Photo Elysée is presenting a major exhibition devoted to one of Japan’s greatest photographers. This retrospective, produced by the Instituto Moreira Salles (Sao Paulo, Brazil), will be making a stopover in Switzerland after showing in Berlin and London. 

During the sixty years of his career, Daido Moriyama (born in Osaka in 1938) definitively altered our perception of photography. He used his camera to document his immediate surroundings and to visually explore post-war society in Japan. But he also challenged the very nature of photography itself.  

His incomparable visual language is as highly acclaimed as his numerous publications, which are at the heart of his work. 

Right from the start, viewers have been captivated by Moriyama’s photographic subjects, from the mass media and advertising to society’s taboos and the theatricality of everyday life. He captured the clash between Japanese tradition and the accelerated westernisation that followed the US military occupation of Japan after the end of the Second World War.
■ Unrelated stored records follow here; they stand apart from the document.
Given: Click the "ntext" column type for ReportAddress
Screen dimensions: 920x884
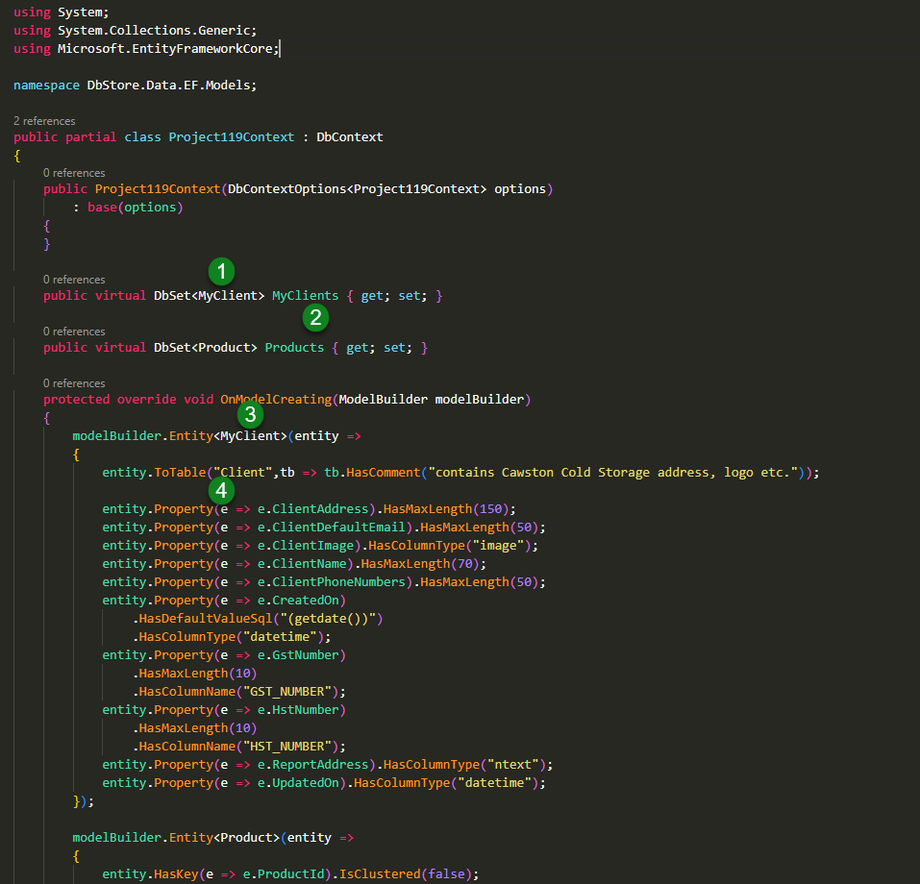Looking at the screenshot, I should (515, 765).
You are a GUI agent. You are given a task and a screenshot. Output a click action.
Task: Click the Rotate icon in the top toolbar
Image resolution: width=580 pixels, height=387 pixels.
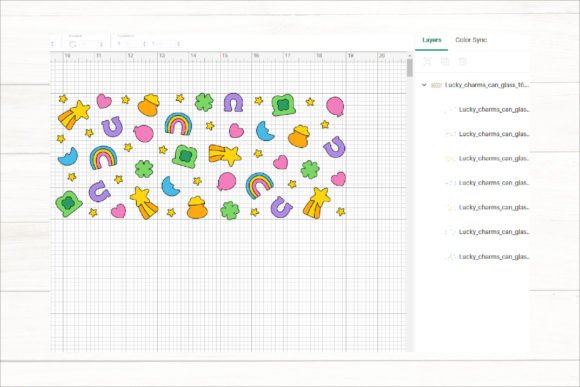click(x=73, y=44)
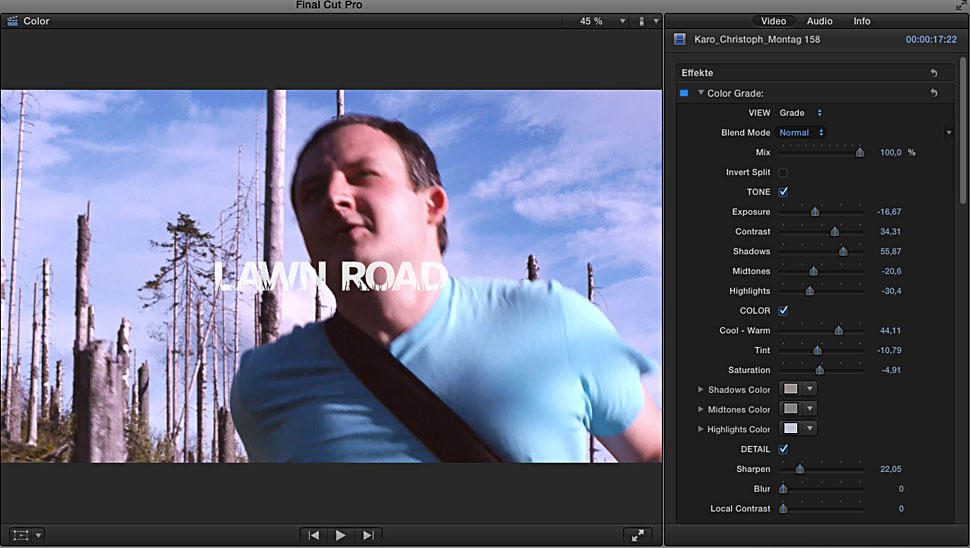Switch to the Audio tab
The height and width of the screenshot is (548, 970).
tap(819, 21)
Inspired by American artists such as Andy Warhol and William Klein, the photographer brought Japan’s nascent consumer society to life. He explored the reproducibility of images, their dissemination and their consumption. Moriyama repeatedly positioned his archive of images in new contexts, playing with enlargements, cropping and image resolution. Even today, his pioneering artistic spirit and visual intensity remain innovative. 

The Collection

Permanent presentation

« Come and see here what you won’t see elsewhere! » is the slogan for the permanent exhibition, laid out chronologically over two floors to showcase treasures from Vaud’s art collections, with some three hundred works dating from the eighteenth century to the present day.

 

André Tommasini. A Life Spent Sculpting

06.09.2024 – 05.01.2025

With the help of unpublished archives held by the Swiss Institute for Art Research (SIK-ISEA), the exhibition spotlights the life and work of the Lausanne sculptor André Tommasini. (1931-2011).

Lee Shulman

06.09.2024 – 23.02.2025

Home & Away is a photographic installation based on the collection of The Anonymous Project. Collecting color slides from the last 70 years, The Anonymous Project preserves this collective memory. In his installations, Lee Shulman gives a second life to the often forgotten people in these moments captured in Kodachrome color.
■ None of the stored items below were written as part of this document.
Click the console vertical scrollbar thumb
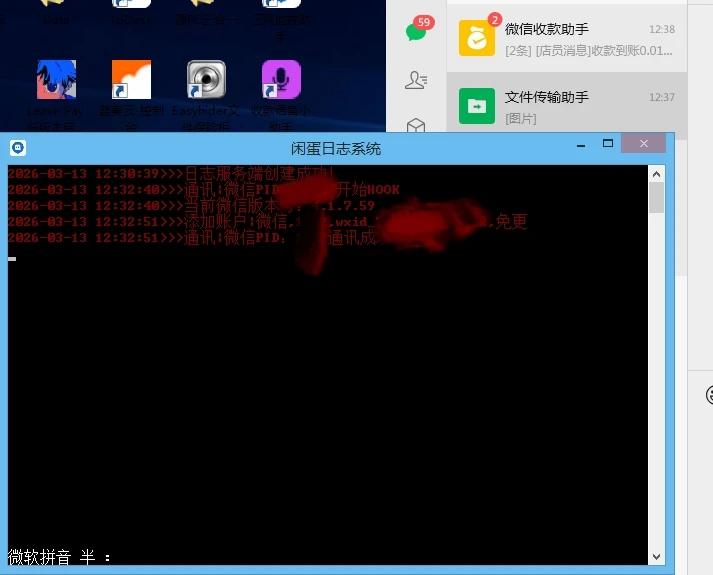The width and height of the screenshot is (713, 575). point(656,197)
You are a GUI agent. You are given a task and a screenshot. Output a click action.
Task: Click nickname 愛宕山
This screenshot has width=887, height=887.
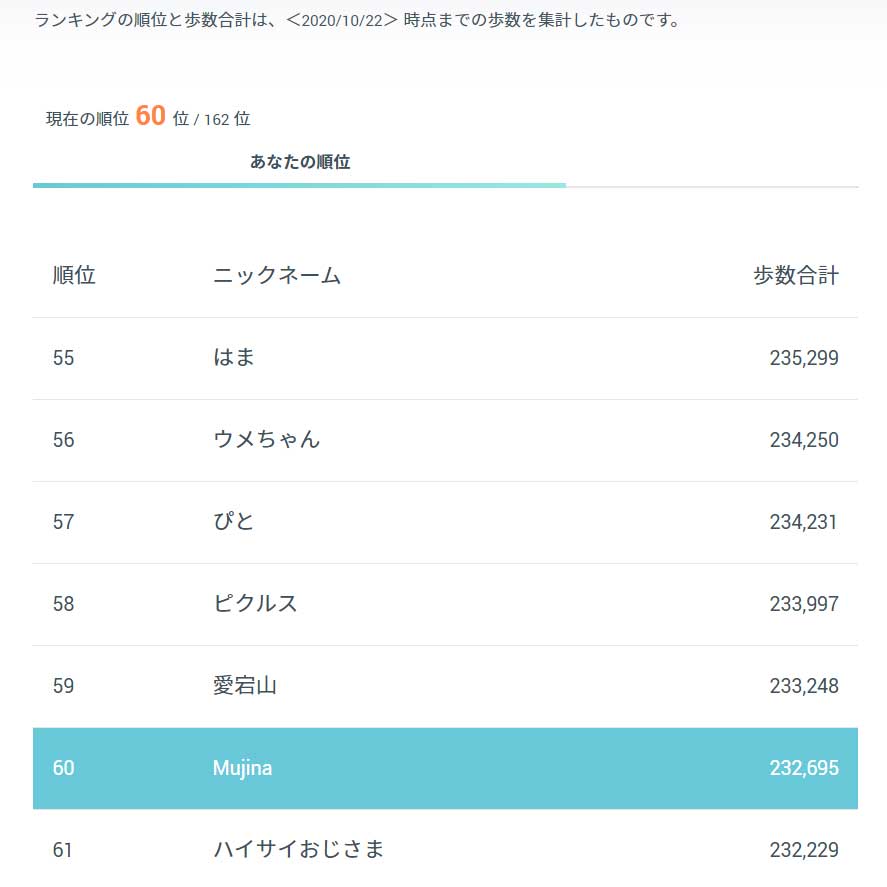[244, 686]
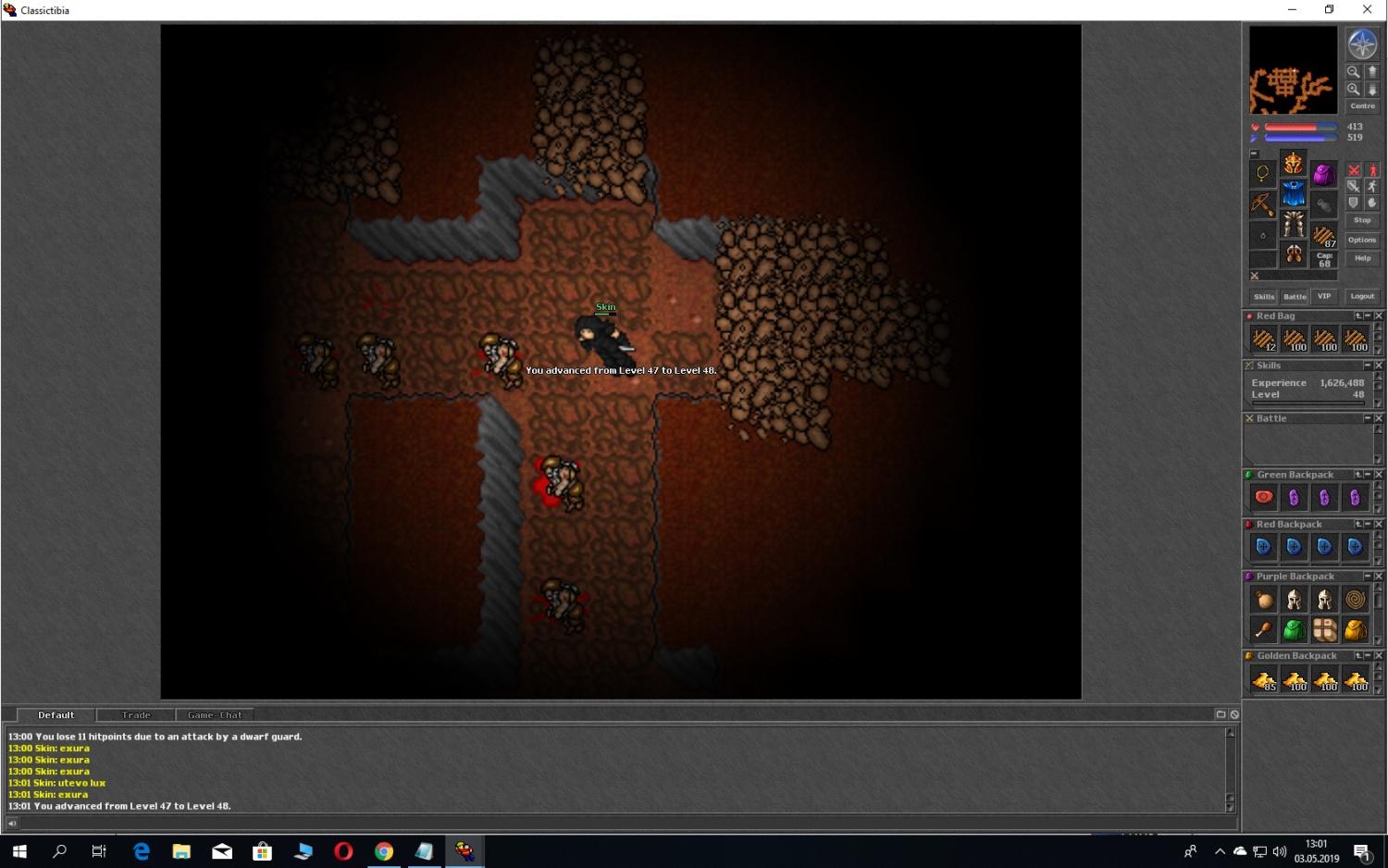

Designed for L’Atelier de Photo Elysée, Home & Away invites visitors to settle into an interior inspired by the great years of the slide.

Olga Cafiero × Naturéum

22.06 – 29.09.2024

Olga Cafiero has been given carte blanche to explore the Naturéum’s collections. Through her photographic series, she captures the perpetual accumulation of time. She plays with colors and materials to create and represent each object. By bringing zoological, botanical and geological specimens to life, she opens up new perspectives on the natural sciences.
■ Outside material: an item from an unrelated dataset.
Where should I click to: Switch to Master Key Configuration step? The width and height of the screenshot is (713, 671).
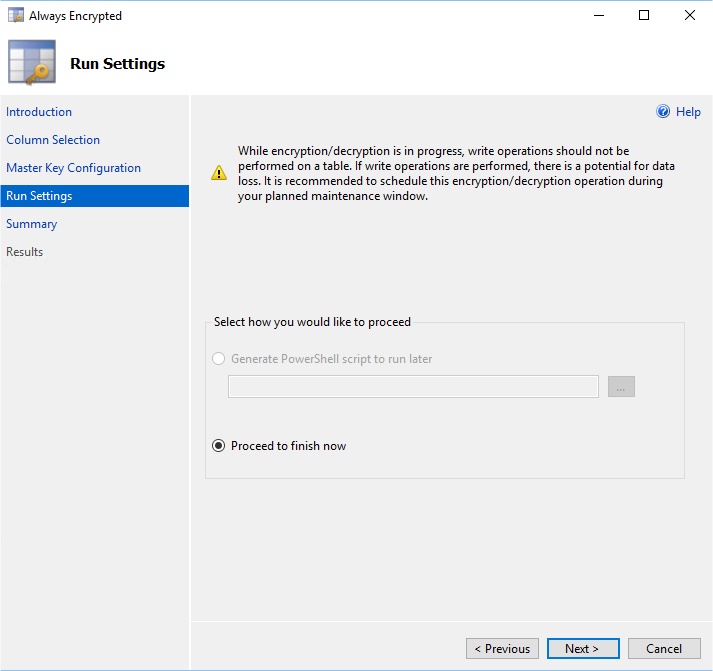coord(73,168)
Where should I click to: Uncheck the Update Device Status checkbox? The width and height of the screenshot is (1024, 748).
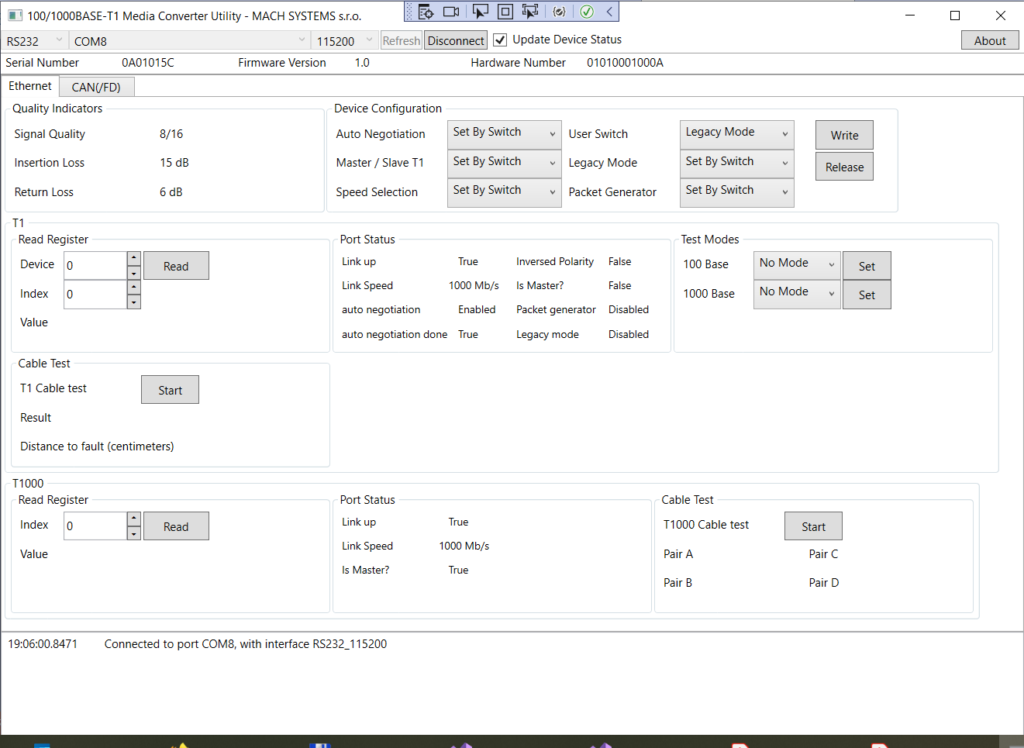coord(500,40)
Olga Cafiero takes over Plateforme 10’s Le Signal L space at the suggestion of Photo Elysée and Naturéum.

Tamara Janes

22.06 – 29.09.2024

“Set and setting” presents the first institutional solo show of Swiss artist Tamara Janes. Janes is fascinated by how we see, question, and change the post-modern conditions of the image. She addresses these issues by utilising a unique blend of high-culture and popular culture sources that captivate audiences and humorously expose both profound and mundane aspects of contemporary visual culture. A large part of the exhibition shows bodies of work she made after researching the New York Public Library Picture Collection in 2018. It acts as a source of images for her, which she later organizes, adjusts, recontextualizes and modifies based on her artistic preferences.